Which seemed like a valuable life lesson, no? Stuff bounces off other stuff, from which unexpected stuff emerges that takes a little from stuff a, a little from stuff b.

Tarot spreads are basically finding ways to express different types of what my daughter would call “sometimes it be like that, yo.”

Anyway, I’ve done this spread a number of times now and am coming to realize that it also makes a really good way to say, “The public is the private,” or “The personal is the political.” Something like: the life you lead personally is connected to something wider in the public sphere, and vice versa.

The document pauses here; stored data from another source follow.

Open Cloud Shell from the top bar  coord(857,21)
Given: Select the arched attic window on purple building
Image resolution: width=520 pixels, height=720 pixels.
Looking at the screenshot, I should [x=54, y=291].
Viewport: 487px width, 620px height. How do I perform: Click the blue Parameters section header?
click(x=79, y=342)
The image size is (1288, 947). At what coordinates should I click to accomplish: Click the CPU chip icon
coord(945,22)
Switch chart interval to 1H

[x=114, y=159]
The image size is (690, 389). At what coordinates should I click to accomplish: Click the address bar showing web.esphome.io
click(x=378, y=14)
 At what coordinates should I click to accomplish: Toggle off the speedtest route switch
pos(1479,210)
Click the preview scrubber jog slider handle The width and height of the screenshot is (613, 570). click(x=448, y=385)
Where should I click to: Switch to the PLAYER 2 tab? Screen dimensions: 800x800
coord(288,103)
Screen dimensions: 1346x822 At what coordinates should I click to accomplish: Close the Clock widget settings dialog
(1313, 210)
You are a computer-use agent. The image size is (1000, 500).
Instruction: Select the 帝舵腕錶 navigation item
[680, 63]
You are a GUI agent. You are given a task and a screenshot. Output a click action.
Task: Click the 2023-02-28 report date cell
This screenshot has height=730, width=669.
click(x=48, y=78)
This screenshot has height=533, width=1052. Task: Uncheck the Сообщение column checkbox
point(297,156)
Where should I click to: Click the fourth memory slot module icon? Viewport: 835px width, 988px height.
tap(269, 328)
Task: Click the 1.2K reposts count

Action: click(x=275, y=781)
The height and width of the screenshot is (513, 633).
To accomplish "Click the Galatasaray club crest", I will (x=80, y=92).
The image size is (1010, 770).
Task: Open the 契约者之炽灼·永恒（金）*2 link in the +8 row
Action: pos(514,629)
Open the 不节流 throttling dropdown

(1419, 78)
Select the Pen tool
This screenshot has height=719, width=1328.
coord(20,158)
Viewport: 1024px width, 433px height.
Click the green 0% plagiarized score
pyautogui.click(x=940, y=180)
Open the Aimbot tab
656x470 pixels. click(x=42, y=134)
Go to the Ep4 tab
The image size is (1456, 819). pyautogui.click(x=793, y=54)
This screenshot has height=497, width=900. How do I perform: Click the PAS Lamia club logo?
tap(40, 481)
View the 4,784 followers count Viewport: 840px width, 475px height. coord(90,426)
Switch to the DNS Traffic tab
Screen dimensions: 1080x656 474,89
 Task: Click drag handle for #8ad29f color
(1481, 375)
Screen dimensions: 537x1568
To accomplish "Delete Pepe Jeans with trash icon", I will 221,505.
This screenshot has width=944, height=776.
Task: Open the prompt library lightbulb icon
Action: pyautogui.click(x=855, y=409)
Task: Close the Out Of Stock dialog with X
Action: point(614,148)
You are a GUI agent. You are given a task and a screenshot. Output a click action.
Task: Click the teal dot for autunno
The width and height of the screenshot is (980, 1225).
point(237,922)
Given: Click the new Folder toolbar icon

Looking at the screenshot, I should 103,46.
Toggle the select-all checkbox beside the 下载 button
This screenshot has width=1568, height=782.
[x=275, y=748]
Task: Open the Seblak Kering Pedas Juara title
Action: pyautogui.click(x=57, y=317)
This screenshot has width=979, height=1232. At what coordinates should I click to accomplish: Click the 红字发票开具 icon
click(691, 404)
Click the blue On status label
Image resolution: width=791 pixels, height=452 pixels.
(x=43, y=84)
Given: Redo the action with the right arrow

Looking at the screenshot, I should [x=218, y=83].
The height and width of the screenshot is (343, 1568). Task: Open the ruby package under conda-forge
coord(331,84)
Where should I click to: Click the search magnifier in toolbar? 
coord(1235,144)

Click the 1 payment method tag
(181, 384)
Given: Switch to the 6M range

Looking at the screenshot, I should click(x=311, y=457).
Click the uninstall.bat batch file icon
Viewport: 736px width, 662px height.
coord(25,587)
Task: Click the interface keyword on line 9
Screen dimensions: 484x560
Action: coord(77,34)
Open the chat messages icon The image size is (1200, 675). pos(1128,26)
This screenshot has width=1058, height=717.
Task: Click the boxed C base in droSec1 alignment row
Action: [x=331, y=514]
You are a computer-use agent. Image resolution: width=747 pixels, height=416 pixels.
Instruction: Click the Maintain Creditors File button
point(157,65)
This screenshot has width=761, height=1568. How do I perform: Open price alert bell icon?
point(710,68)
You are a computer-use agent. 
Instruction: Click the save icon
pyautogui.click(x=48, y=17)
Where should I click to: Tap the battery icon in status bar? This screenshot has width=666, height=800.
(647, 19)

I got a new oracle deck the other day (Seed & Sickle) and ran it through the spread.—You know a tarot/oracle deck is a good tool when it affects you emotionally. Like all good science fiction, “fortune telling” tools like this are really about the present moment and giving you the ability to consider ideas in a way you couldn’t otherwise. They’re a tool for being wrong.

So I dealt myself the new spread with the new deck and ran into ideas I *really* didn’t want to hear, cried more than a little, and have been in a state of flux since.

One of the things that came out of it (a good thing) was that I feel like I’m no longer discontinuitous from the person I was before I got together with the ex. I’ve felt cut off from that person for a long time; it wasn’t anything sudden that happened per se but a “boiling the frog” situation.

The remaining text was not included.